Python is what most Machine Learning (ML) projects use, but these days on the Microsoft stack, from SQL Server to .NET, you can get ML libraries. Therefore, programming a language isn't really a barrier, the real barrier is understanding how to apply these libraries to your business problem.
NUMBER FIVE: How do you minimise risk and generate ROI, as these are key questions within the success of a business? The main thing is to start small and pick a project where there is a clear and demonstrable business benefit that you can build a strong business case for. Then you can apply really strong project governance to monitor the results of your project, working in cycles with a process like CRISP-DM in defined phases, so you can keep on justifying your continued investment, or not as the case maybe! As there are risks within all projects, you must stay aware and understand the implications of these risks and how is best to minimise them.

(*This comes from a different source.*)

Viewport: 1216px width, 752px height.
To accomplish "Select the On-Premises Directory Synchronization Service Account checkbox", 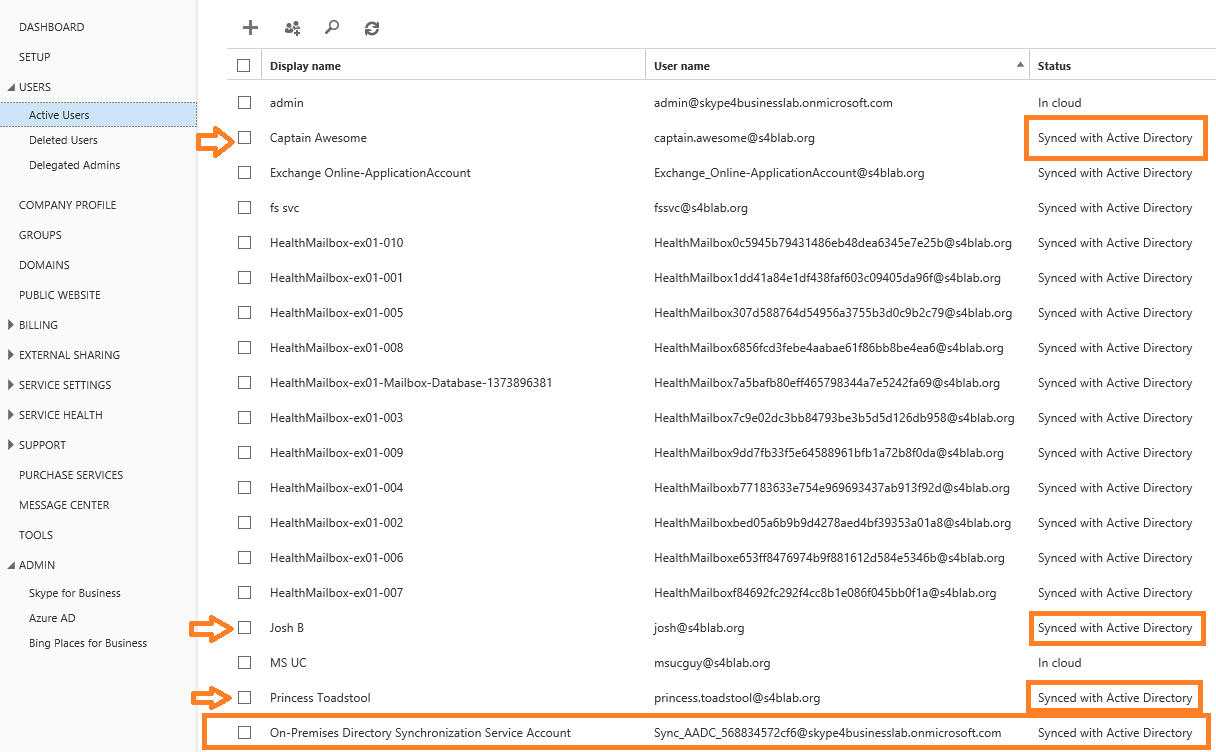I will (x=244, y=732).
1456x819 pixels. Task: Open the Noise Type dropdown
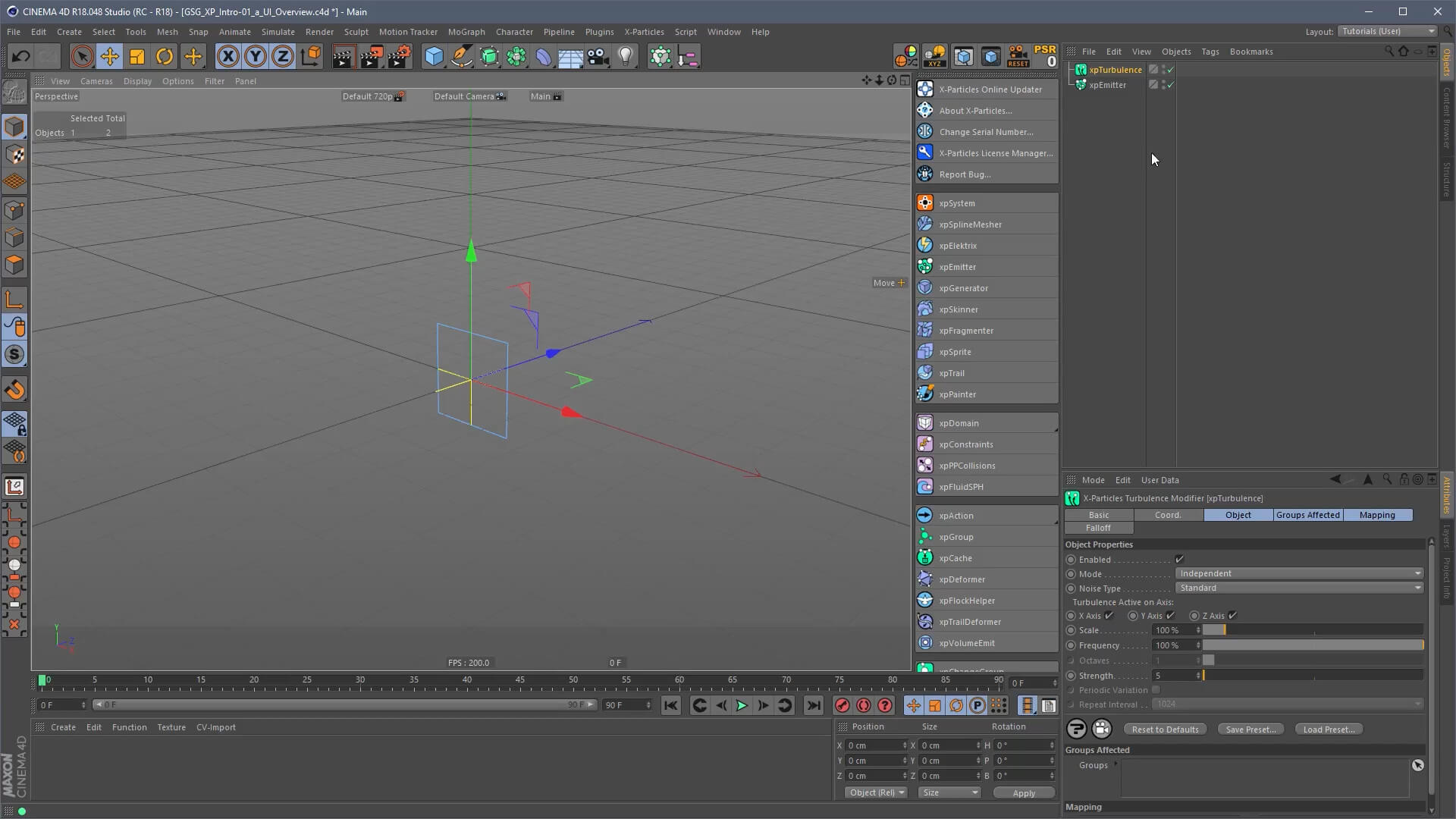click(1298, 588)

NUMBER SIX: Data; is it really all about the data? How much data do I need? This is a simplification, but ML-based AI as we see being used, is a form of Inductive logic. I.e. it learns from seeing multiple examples from your data and is then able to make inferences on what is likely to come next. The more data you have, the more likely it is that ML-based AI will be able to help you achieve something meaningful. But even if you only have a few hundred rows of data, you will be able to do something. The only disadvantage of not having much data is that your outcomes may not be as strong and therefore, may be more fragile.

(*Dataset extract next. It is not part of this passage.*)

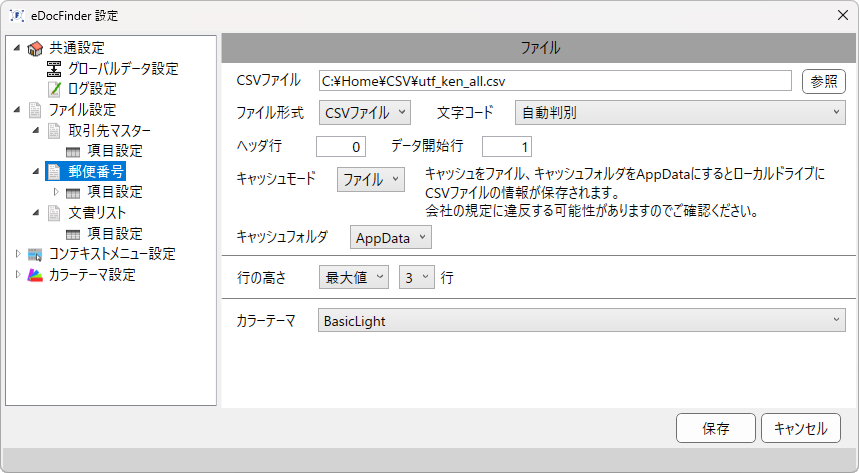Screen dimensions: 859x473
Task: Open the キャッシュフォルダ AppData dropdown
Action: [x=391, y=238]
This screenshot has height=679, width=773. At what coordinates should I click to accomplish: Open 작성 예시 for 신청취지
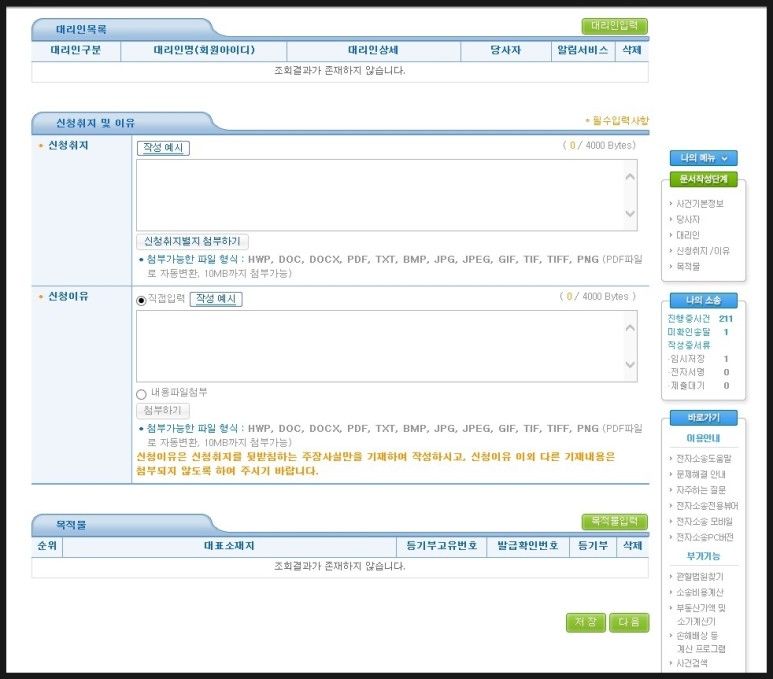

NUMBER SEVEN: Last, but not least- Compliance! GDPR- the 4 letters that we should all be familiar with as it’s still fresh. In a nutshell, GDPR states that you need consent from users to process their data and that any automated decision-making routines need to be explicable if challenged. For some black-box AI systems, this may present some issues. Work is being done in this area but you still have to be aware of the issues. Another ‘hot potato’ is Ethics. If you are an Asimov fan, you will know about his three Laws of Robotics. An example that can be used is last year when Amazon announced that they were shutting down their AI recruitment tool as they realised that it was favouring male CVs for technical jobs. You'd think it'd be quite easy to strip this out. But when you read about how it worked, you realise why it was difficult to eliminate. It was looking at past hires of that person and so then assigned a better ranking to CVs with words that featured on that data set. What was this AI recruitment tool doing? It was actually down-grading attendees of particular women's colleges. And I'm no linguist, but apparently there are some verbs generally more favoured by male job applicants - those like 'executed' and 'captured', and it was this element that the AI was also picking up on.
These steps and acknowledgements are all important in implementing AI and understanding what it is there to do, first and foremost, as well as knowing which personnel are required and what the actions needed are, and the positive and negative implications that can occur.